The High-Speed Strategic Bomber That Pushed The Limits Of Supersonic Aviation

When thinking of the immense array of bombers that the U.S. Air Force wields these days, it's easy to picture powerful weapons of war that are adept at both delivering enormous explosive payloads and avoiding interception. The Department of Defense has worked tirelessly to incorporate anti-detection coatings and fuselage designs in modern aircraft, as well as faster speed and greater maneuverability. All of these next-gen enhancements are built around the core goal of achieving aerial dominance at a moment's notice.

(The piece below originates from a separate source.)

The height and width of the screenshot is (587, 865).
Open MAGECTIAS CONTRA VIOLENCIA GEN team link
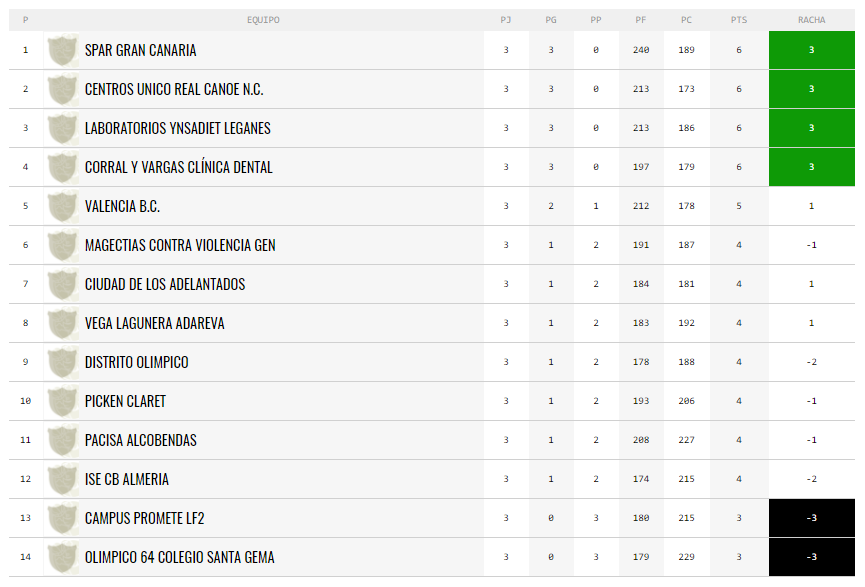pyautogui.click(x=180, y=246)
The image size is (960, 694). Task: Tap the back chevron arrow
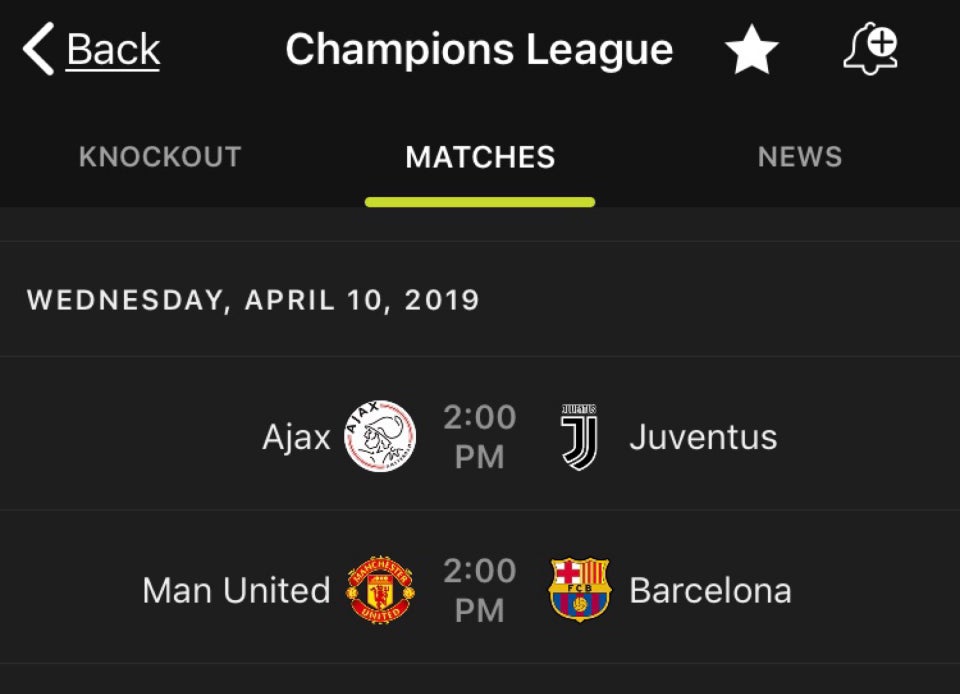point(39,49)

But the progenitor of much of the technological superiority that U.S. jets incorporate today stem directly from monumental breakthroughs of the previous era. One of the most stunning examples of historical excellence in the skies is the Convair B-58 Hustler. 

Launched for the first time on November 11, 1956, the B-58 Hustler quickly made a name for itself and transformed what the Air Force and pilots thought was possible in the skies above. The bomber was designed for extreme high altitude flying and added an effective combat range of 2,500 miles to Air Force capabilities. 

Hustlers were delivered to Kelly Air Force Base in March 1960, and in addition to their utility as a combat-ready bomber, entered service as a ground maintenance training tool at Kelly. The bomber sported a wingspan of nearly 57 feet and a nose to tail length of about 97 feet. All of these features made the jet a sight to behold, but it was the sonic boom that really caught an onlooker's attention.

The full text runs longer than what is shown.